WORK TO COMPLETE:
In the material starting at the line containing "Task: Expand the" and ending at the line containing "Action: coord(1246,31)", change "dropdown" to "menu" and give those lines back with nothing else altered. Leave the pictures out of your answer.

RECORDED INFORMATION:
####################
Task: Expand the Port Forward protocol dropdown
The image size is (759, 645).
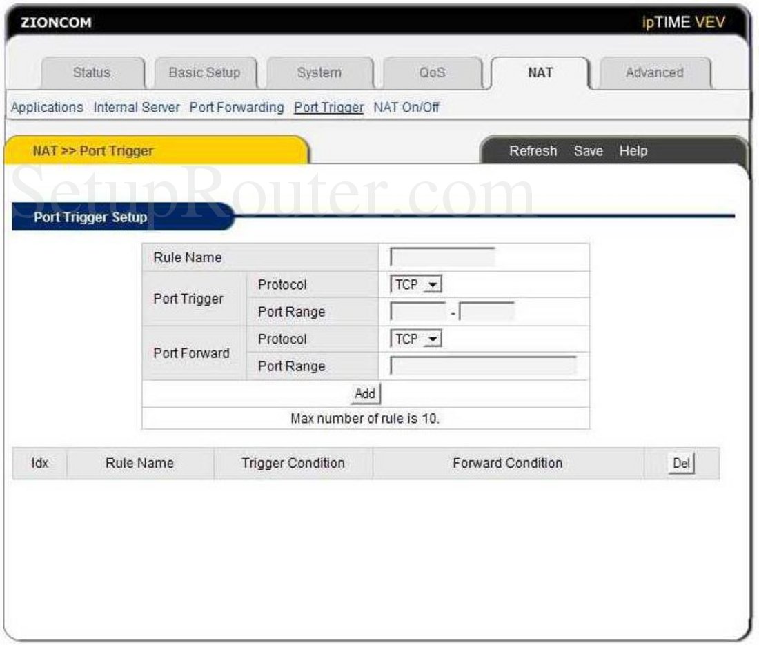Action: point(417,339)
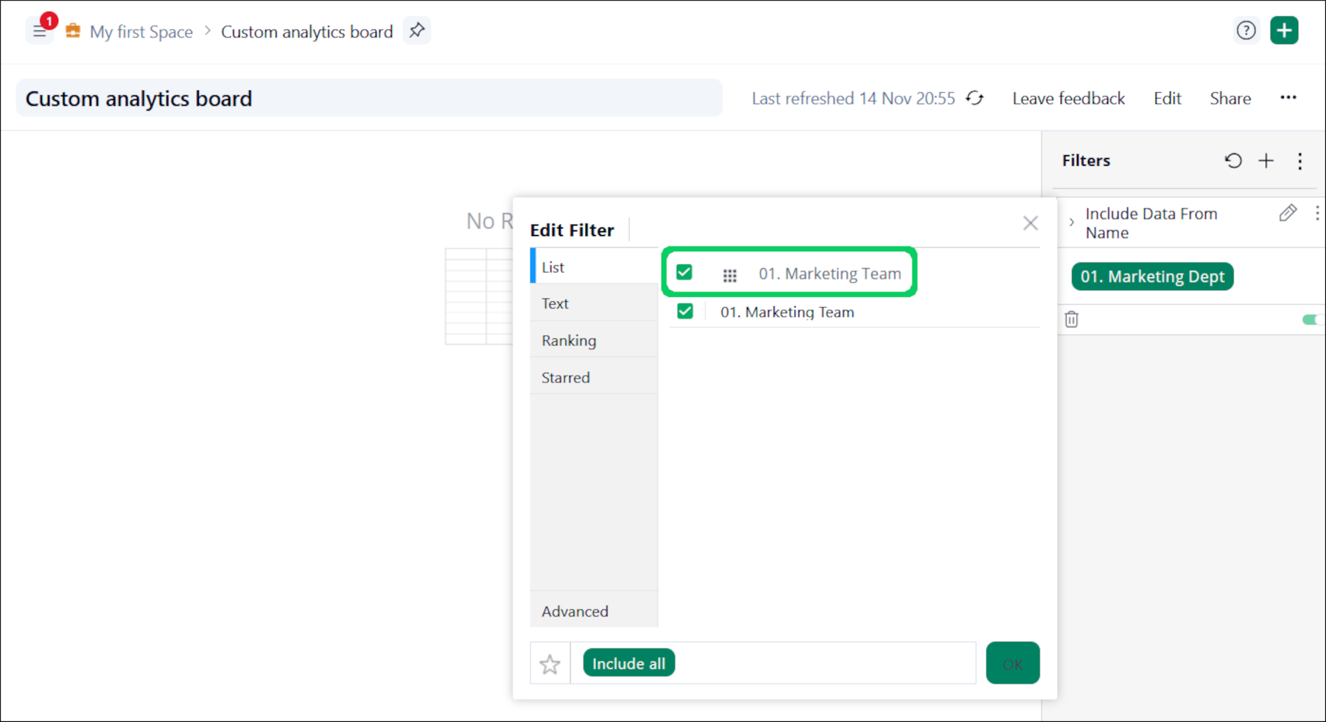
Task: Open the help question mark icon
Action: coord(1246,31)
####################
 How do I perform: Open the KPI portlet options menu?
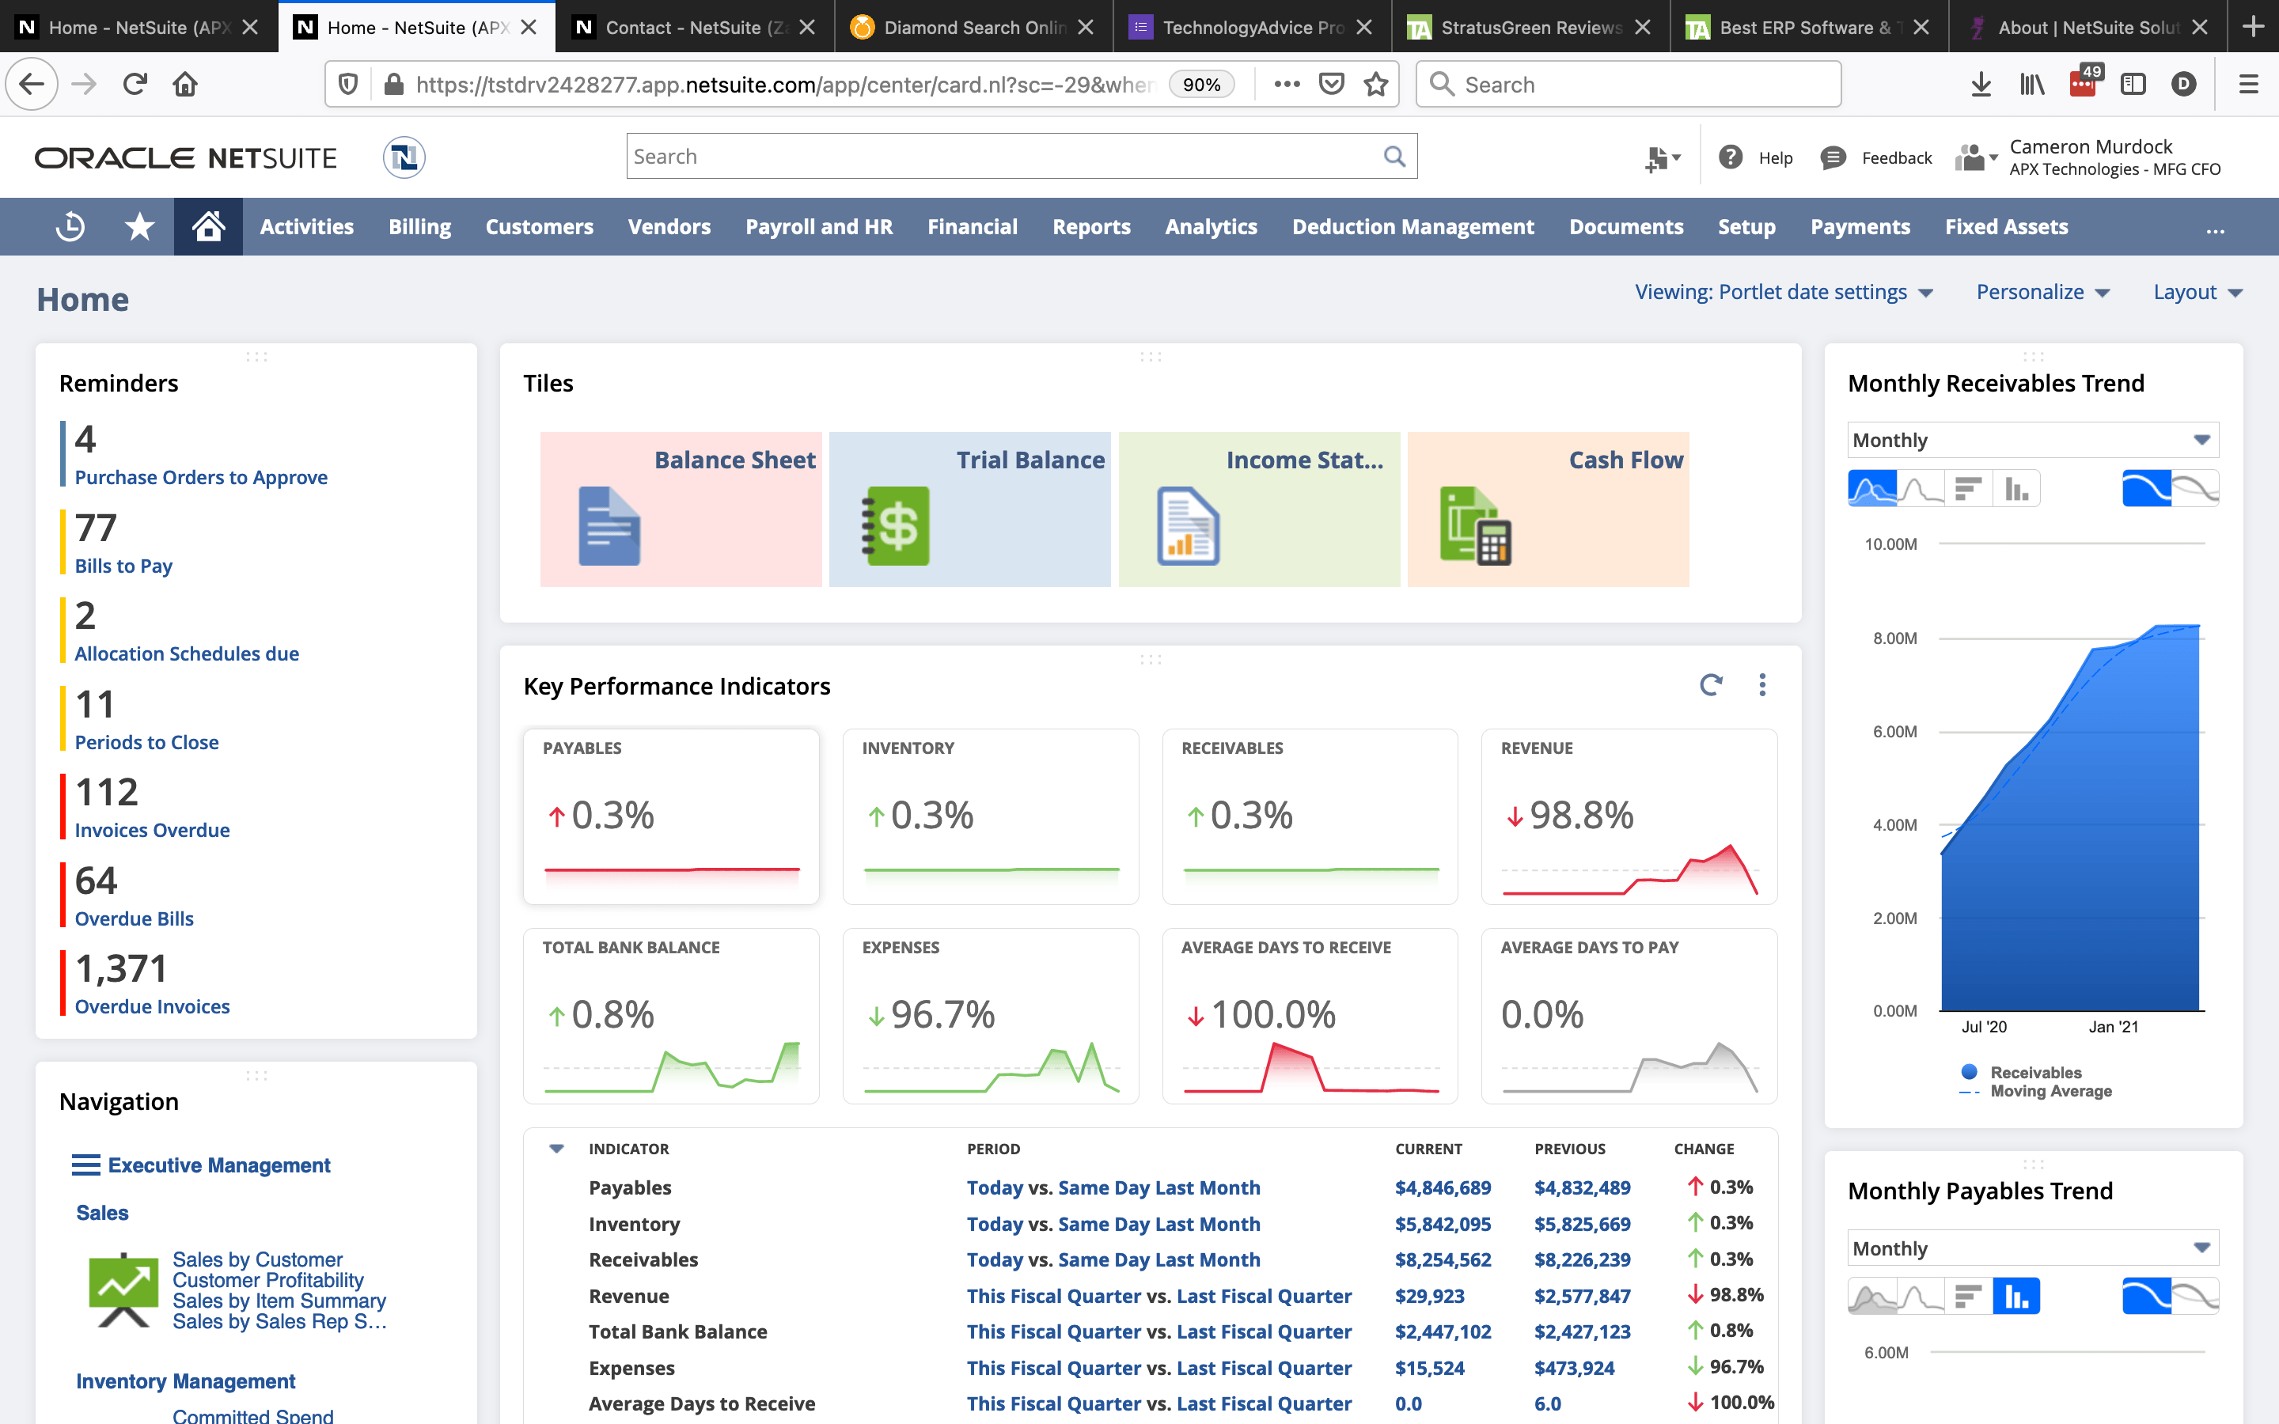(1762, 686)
####################
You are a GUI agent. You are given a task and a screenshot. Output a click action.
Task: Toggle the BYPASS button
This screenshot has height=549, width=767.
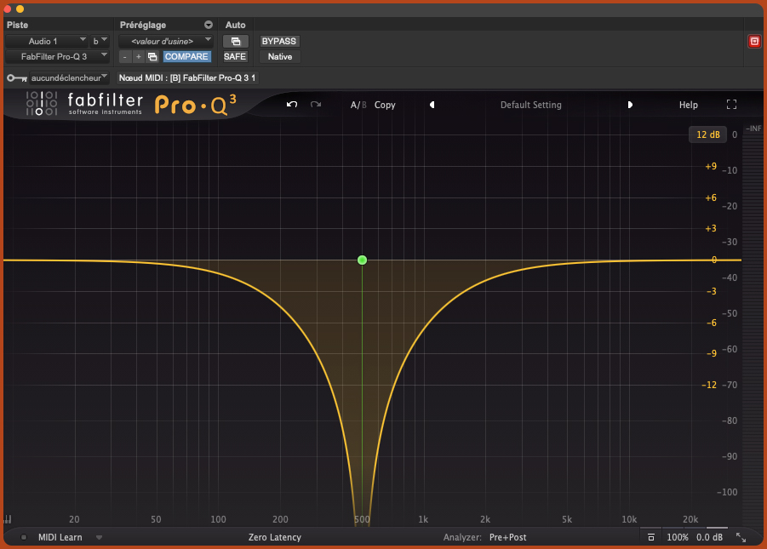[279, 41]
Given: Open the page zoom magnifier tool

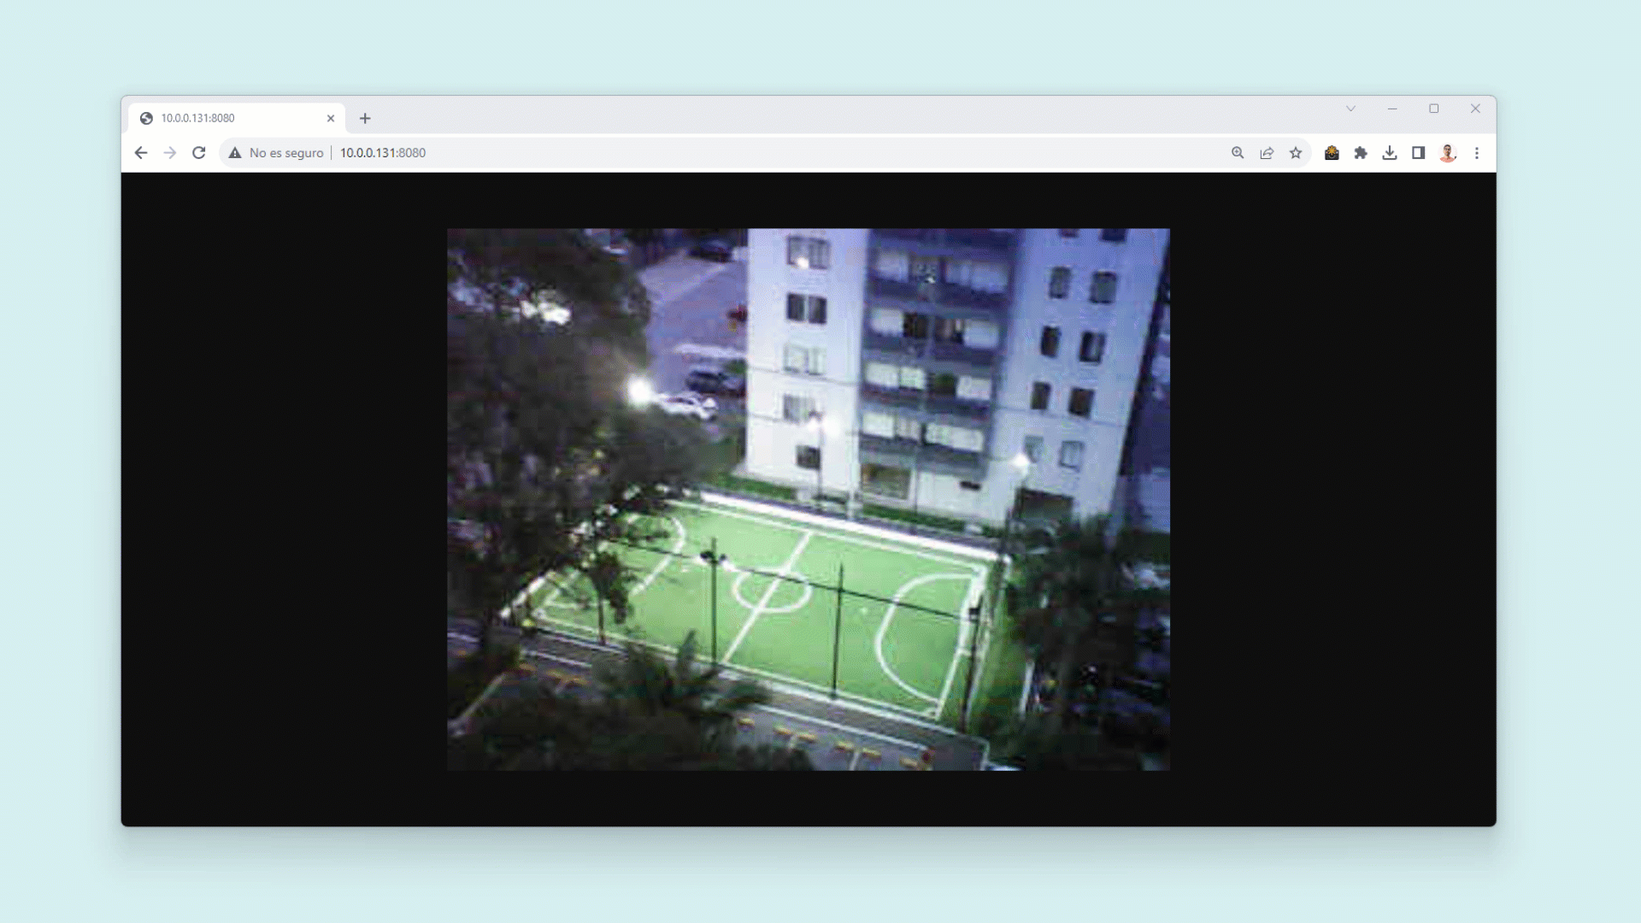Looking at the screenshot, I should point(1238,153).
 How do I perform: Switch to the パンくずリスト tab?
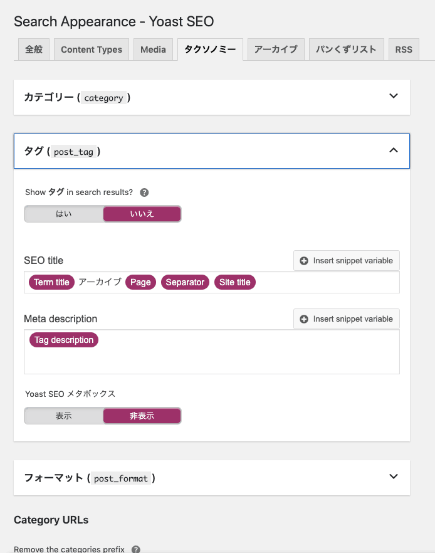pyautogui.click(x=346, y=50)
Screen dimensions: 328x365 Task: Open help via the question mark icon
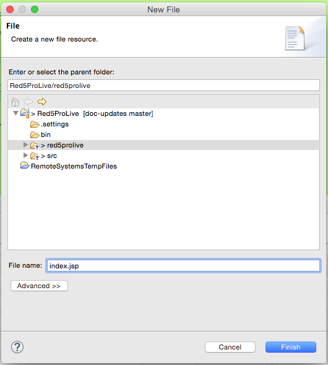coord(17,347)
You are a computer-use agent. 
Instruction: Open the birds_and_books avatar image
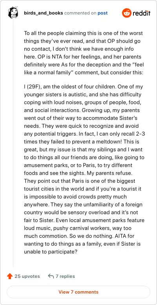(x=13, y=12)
####################
OUTPUT FOR THIS TASK:
Task: Expand the Port Forward protocol menu
The image size is (759, 645).
Action: point(417,339)
Task: Open the help question mark icon
Action: coord(1246,31)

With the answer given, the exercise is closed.